Suco de laranja, açúcar e fumo no mundo da conversa mole do tal livre comércio.

Quando na faculdade, aprendemos nos manuais de economia, os quais seguem o mainstream, que um dos dez princípios da Economia é o de que “o comércio pode melhorar a situação de todos”. Análises matemáticas e gráficas identificando os ganhos com o comércio internacional nos mostram os tais benefícios sociais líquidos que a sociedade como um todo, supostamente, irá ter com a abertura de seu território ao livre comércio. Estudamos as teorias sobre comércio, Smith com sua idéia de vantagens absolutas, Ricardo com suas vantagens comparativas e assim segue. Tudo para afirmar que no “bom”capitalismo onde a livre concorrência está presente tudo fica mais “bonito”quando se tem intercâmbio internacional livre de gravames e funcionando bem. Contudo, os grandes países desenvolvidos os quais pregam o free trade parecem estar seguindo na contra-mão de suas recomendações aos países menos desenvolvidos ou em vias de desenvolvimento, como preferem chamar alguns. Sentimos, então, a presença do velho ditado: “Faça o que eu digo, mas não faça o que eu faço”.

Os países desenvolvidos, hoje bem estruturados, com amplas redes de proteção social, indústrias supercompetitivas, industrializaram-se por meio de proteção das suas infant industries. Nos EUA recém-independentes, Alexander Hamilton, o primeiro secretário do Tesouro, escreveu uma refutação pioneira de Adam Smith, a monografia On Manufactures, onde ele defendia a proteção às indústrias nascentes como meio de desenvolvimento econômico para seu país e contestava a lógica do livre-cambismo. Hoje, não só se prega o contrário (livre comércio para todos que o desenvolvimento chega) como mesmo o que se prega não é de fato o que ocorre. Quando vemos o “livre” comércio chegar a ameaçar o calcanhar de Aquiles dos desenvolvidos (agribusiness, siderurgia), estes seguem a linha “esqueçam o que eu disse” e afrouxam os bolsos para a concessão de subsídios e uso de outras práticas protecionistas. As estimativas da OCDE são de que os subsídios agrícolas em 2002 chegaram a cerca de 58% do valor da produção agrícola Japonesa, 35% da produção de União Européia e 19% da dos EUA. Recentemente, os EUA aumentaram seus subsídios aos produtos agrícolas e ao aço e a União Européia, no mês passado, aceitou rever sua Política Agrícola Comum (PAC), mas as expectativas não são tão otimistas para uma redução considerável dos subsídios tendo em vista a pressão dos grandes agricultores europeus beneficiados pela PAC, principalmente franceses, frente aos políticos e a incorporação de mais 10 países ao grupo em 2004.

=======

* [DESAFIO A] No trecho sobre livre comércio, qual é o título da monografia em que Alexander Hamilton defendia a proteção às indústrias nascentes?

=======

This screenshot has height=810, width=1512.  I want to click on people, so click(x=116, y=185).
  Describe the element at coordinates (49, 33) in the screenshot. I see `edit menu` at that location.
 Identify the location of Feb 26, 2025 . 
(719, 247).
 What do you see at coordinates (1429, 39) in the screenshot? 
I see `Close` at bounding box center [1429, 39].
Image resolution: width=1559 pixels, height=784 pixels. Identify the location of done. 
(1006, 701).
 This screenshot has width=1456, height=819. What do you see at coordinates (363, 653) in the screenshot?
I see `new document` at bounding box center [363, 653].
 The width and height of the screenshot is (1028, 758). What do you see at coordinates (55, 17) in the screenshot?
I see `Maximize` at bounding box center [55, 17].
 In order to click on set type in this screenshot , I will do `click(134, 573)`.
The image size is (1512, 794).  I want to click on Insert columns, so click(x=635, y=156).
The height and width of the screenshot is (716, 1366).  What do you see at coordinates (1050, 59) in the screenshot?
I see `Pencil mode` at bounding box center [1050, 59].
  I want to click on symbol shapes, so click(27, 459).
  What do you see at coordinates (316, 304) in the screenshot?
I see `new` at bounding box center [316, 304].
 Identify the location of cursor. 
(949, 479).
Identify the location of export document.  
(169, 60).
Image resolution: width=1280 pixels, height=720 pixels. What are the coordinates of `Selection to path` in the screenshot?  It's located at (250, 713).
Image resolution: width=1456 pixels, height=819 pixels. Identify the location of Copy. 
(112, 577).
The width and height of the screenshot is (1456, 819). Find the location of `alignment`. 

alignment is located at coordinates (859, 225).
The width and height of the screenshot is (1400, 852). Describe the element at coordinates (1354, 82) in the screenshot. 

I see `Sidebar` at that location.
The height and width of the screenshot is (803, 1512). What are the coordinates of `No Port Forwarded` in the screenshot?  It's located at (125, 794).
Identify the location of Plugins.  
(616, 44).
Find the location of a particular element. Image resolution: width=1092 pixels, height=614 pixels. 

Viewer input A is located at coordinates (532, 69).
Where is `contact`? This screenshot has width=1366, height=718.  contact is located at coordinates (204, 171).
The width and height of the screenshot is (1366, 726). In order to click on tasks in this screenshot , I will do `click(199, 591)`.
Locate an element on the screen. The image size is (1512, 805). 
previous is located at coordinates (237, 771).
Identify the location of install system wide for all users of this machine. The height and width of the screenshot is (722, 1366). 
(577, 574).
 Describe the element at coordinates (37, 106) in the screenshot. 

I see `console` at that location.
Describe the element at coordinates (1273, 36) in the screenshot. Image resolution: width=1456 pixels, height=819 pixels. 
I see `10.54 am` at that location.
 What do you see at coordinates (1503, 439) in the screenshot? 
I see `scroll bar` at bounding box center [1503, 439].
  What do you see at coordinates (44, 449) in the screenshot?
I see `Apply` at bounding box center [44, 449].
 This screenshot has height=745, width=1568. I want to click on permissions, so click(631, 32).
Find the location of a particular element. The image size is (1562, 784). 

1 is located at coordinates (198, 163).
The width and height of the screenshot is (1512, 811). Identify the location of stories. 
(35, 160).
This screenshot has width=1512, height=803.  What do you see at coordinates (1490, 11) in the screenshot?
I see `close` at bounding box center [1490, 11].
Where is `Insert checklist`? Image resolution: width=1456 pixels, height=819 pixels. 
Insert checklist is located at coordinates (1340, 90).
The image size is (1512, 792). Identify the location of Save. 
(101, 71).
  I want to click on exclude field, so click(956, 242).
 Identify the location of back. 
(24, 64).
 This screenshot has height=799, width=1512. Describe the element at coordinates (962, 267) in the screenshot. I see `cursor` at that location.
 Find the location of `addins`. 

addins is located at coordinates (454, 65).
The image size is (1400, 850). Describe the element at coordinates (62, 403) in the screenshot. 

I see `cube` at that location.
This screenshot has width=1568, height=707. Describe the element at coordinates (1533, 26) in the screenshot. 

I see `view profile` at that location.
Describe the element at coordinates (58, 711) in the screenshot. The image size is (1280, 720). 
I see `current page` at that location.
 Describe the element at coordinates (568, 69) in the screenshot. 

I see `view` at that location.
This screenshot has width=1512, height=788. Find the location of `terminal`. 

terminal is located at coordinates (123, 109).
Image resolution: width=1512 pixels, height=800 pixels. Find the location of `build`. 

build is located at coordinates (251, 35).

=======

* [DESAFIO B] Apresente em lista numerada, sem as linhas em branco, a parte da listagem que se inicia na linha que contém "Identify the location of install" e se encerra na linha que contém "Insert checklist is", incluindo as duas.

* [RESPOSTA CORRETA A] On Manufactures.

* [RESPOSTA CORRETA B]
1. Identify the location of install system wide for all users of this machine. The height and width of the screenshot is (722, 1366). 
2. (577, 574).
3.  Describe the element at coordinates (37, 106) in the screenshot. 
4. I see `console` at that location.
5. Describe the element at coordinates (1273, 36) in the screenshot. Image resolution: width=1456 pixels, height=819 pixels. 
6. I see `10.54 am` at that location.
7.  What do you see at coordinates (1503, 439) in the screenshot? 
8. I see `scroll bar` at bounding box center [1503, 439].
9.   What do you see at coordinates (44, 449) in the screenshot?
10. I see `Apply` at bounding box center [44, 449].
11.  This screenshot has height=745, width=1568. I want to click on permissions, so click(631, 32).
12. Find the location of a particular element. The image size is (1562, 784). 
13. 1 is located at coordinates (198, 163).
14. The width and height of the screenshot is (1512, 811). Identify the location of stories. 
15. (35, 160).
16. This screenshot has width=1512, height=803.  What do you see at coordinates (1490, 11) in the screenshot?
17. I see `close` at bounding box center [1490, 11].
18. Where is `Insert checklist`? Image resolution: width=1456 pixels, height=819 pixels. 
19. Insert checklist is located at coordinates (1340, 90).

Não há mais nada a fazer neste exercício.